La última vez que veo a Mirta antes de abandonar La Habana, le pregunto sobre su futuro.

Ella se mece en la silla, la fricción de la madera en la loseta un parece un metrónomo de estancamiento.

«No veo ningún cambio», dice con amargura. «Hablan y hablan y nadie hace nada. Yo me veo igual que estoy. Siempre igual». Se mece silenciosamente, con el rostro contraído por la tristeza y los labios fruncidos. «Yo me veo sin futuro.
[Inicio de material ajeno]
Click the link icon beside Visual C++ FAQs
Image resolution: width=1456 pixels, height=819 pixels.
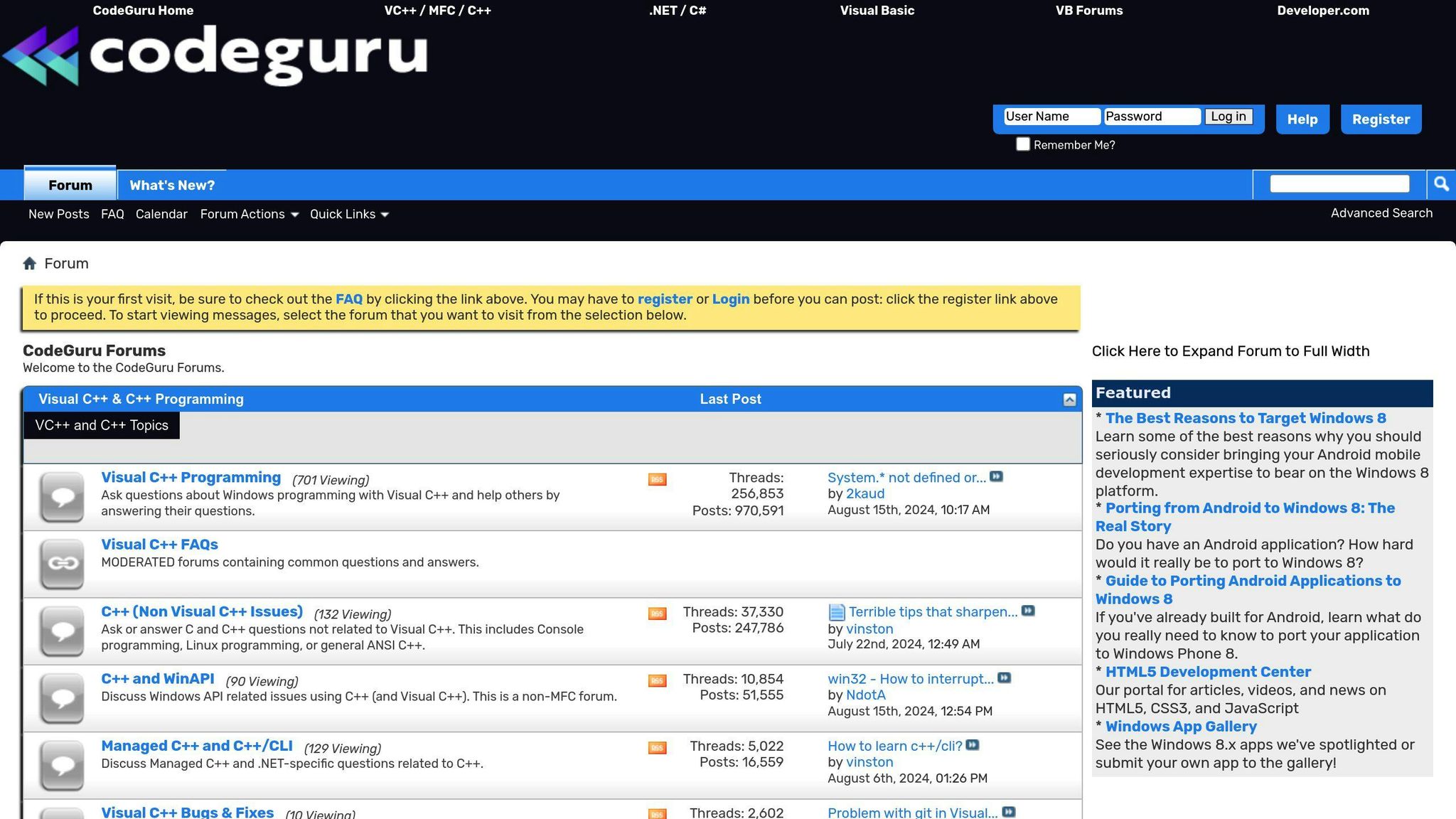(x=61, y=564)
Estamos aquí en las manos de Dios».

Un sábado por la noche, me invitan a una fiesta en el Vedado, en el mismo edificio donde un Fidel de treinta y cuatro años gritó a la multitud armada de rifles que la revolución, su revolución, había cambiado a socialista.
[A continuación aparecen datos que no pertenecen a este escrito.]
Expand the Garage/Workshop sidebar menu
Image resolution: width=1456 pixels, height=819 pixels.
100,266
Una cuadra más allá, me detengo a comprar cervezas en un quiosco. Dos hombres cantan para los clientes. Uno es joven, de piel oscura y evidentemente ebrio. De pronto me doy cuenta de que el otro es Manolito, con anteojos como de nadador y una chaqueta verde militar hecha en casa con las mangas demasiado cortas, incluso en este calor.

Es obvio que envejeció desde la película de Esteban Insausti y ahora le faltan varios dientes frontales, pero aún parece un niño grande confundido, no un contemporáneo de las docenas de chicos de veinte y treinta años de la fiesta al final de la cuadra. Allí, en una oscurecida cocina, se pasan las pocas latas de cerveza que la gente pudo llevar y beben ron puro en vasos de plástico.

Bailan, salsa y pop estadounidense, cerrando los ojos mientras giran y se menean. El ambiente se calienta en minutos al punto de que no hay aire, sólo vapor asfixiante. La música está demasiado alta para conversar, y entonces beben, y bailan, y ríen, y fingen que no están aquí, que están en cualquier otro lugar del mundo porque ¿esto no es lo que hacen los jóvenes?

A esta hora precisa, los reggaetoneros se sientan en el malecón sin brisa en una repetición de todas las noches de sábado, tratando de evitar la eventualidad de volver a esos sofocantes barrios desperdigados por las lomas en las afueras de la ciudad. En algún lugar de la húmeda negrura, un solo ventilador girando contra el calor agobiante, una joven se rinde al sueño fantaseando con los Estados Unidos y con la balsa de traficante que algún día la llevaría allí o a su acuosa muerte. En los portales de la ciudad, hombres vacían sus botellas de aguardiente casero, vaso por vaso, en pequeñas demostraciones de protesta. En un extremo de Centro Habana, Alejandro imagina lo que podría ser. Al otro extremo, Mirta intenta olvidar. Antes de dormir, cada uno toma una pastilla blanca, con ese poder milagroso de poner la mente en blanco por la noche, con la esperanza de que el viaje sea veloz.